Melanoma—the most serious form of skin cancer—is caused by damage from ultraviolet light which wreaks havoc on the DNA in melanocytes, skin cells involved in pigment production. To understand all the genetic alterations driving melanoma, Damon Runyon Clinical Investigator Eliezer Van Allen, MD, and his colleagues at Dana-Farber Cancer Institute have assembled the largest molecular dataset on this disease and used it to uncover new details that may help in diagnosis and treatment.

“Discoveries about the genomic landscape of melanoma have led to the development of effective targeted drugs for the disease and to strategies for determining which patients are most likely to benefit from some forms of immunotherapy,” said Van Allen. “Still, only a subset of patients benefits from these treatments. To identify new targets for therapies, we need a more comprehensive picture of the genomic alterations that underlie the disease.”

Building a comprehensive picture

For the new study, the researchers analyzed 1,048 melanoma patient samples—the largest number yet to be examined in a single study. They had to develop new analytical techniques and statistical framework to overcome the challenge posed by melanoma’s massively mutated genome. Previous molecular studies have identified four genomic subtypes of cutaneous melanoma, named for the genes that are mutated, or not mutated, within them. Three — BRAF, (N)RAS, and NF1 — are named for mutated genes in the MAP kinase signaling pathway, which carries signals from outside the cell to DNA in the nucleus. The fourth, triple wild-type (or TWT), is named for the absence of those mutations and has a pattern of mutations unrelated to damage from ultraviolet light. The subtypes have different clinical features and tend to respond better to some therapies than others.

Deciphering patterns of mutations

In this study, the researchers discovered that each subtype has a “preference” for certain mutated genes and pathways, and that some of these alterations may make the tumors more susceptible to immunotherapy. The BRAF and (N)RAS subtypes, for instance, often harbor sets of mutated genes that make the tumors more vulnerable to immunotherapies known as checkpoint inhibitors, which unleash a potent immune system attack on cancer. Mutations in the genes for the SWI/SNF protein complex were a frequent feature of the (N)RAS subtype and are a sign that the tumor will respond well to immunotherapy. In addition to identifying potential new targets for therapy, these results shed light on the complex biology underlying specific cancer types.

This research was published in Nature Genetics.

» Data listing:
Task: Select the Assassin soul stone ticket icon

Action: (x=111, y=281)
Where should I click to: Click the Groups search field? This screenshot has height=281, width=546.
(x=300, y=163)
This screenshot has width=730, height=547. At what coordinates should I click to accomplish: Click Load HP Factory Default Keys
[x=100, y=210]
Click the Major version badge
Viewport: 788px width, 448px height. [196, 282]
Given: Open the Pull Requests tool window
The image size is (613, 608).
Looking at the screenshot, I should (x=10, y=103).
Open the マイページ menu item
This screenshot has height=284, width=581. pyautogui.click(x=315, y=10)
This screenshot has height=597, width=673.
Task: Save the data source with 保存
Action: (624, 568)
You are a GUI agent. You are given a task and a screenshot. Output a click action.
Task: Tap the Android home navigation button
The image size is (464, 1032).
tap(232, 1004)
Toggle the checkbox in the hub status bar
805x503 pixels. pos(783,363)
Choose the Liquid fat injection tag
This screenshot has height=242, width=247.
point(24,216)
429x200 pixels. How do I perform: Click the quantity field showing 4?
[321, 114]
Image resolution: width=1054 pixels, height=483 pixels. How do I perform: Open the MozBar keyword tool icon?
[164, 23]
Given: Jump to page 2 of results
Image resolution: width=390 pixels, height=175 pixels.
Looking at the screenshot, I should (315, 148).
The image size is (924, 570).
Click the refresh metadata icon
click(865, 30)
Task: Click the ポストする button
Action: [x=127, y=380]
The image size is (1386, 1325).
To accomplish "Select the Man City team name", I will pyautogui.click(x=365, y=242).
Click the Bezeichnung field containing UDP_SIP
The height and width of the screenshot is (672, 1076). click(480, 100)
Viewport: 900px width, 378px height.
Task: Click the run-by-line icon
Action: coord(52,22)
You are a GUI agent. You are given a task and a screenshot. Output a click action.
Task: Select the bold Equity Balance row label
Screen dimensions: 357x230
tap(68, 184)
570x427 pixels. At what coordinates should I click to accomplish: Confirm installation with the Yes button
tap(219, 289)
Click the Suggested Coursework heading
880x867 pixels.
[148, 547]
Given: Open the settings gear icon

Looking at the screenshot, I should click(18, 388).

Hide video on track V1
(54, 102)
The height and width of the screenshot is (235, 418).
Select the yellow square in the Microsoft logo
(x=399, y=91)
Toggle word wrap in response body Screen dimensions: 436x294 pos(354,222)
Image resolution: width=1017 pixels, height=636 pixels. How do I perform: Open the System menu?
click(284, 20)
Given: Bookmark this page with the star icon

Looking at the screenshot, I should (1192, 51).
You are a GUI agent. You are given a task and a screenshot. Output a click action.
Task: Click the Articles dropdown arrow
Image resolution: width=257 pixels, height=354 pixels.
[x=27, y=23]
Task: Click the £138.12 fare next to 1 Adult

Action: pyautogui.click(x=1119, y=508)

» Your tasks:
- 1) How many melanoma patient samples did the researchers analyze, according to the melanoma genomics article?
- 2) Output everything in the melanoma genomics article from "Building a comprehensive" down to "therapies than others.".

» Numbered answers:
- 1) 1,048

- 2)
Building a comprehensive picture

For the new study, the researchers analyzed 1,048 melanoma patient samples—the largest number yet to be examined in a single study. They had to develop new analytical techniques and statistical framework to overcome the challenge posed by melanoma’s massively mutated genome. Previous molecular studies have identified four genomic subtypes of cutaneous melanoma, named for the genes that are mutated, or not mutated, within them. Three — BRAF, (N)RAS, and NF1 — are named for mutated genes in the MAP kinase signaling pathway, which carries signals from outside the cell to DNA in the nucleus. The fourth, triple wild-type (or TWT), is named for the absence of those mutations and has a pattern of mutations unrelated to damage from ultraviolet light. The subtypes have different clinical features and tend to respond better to some therapies than others.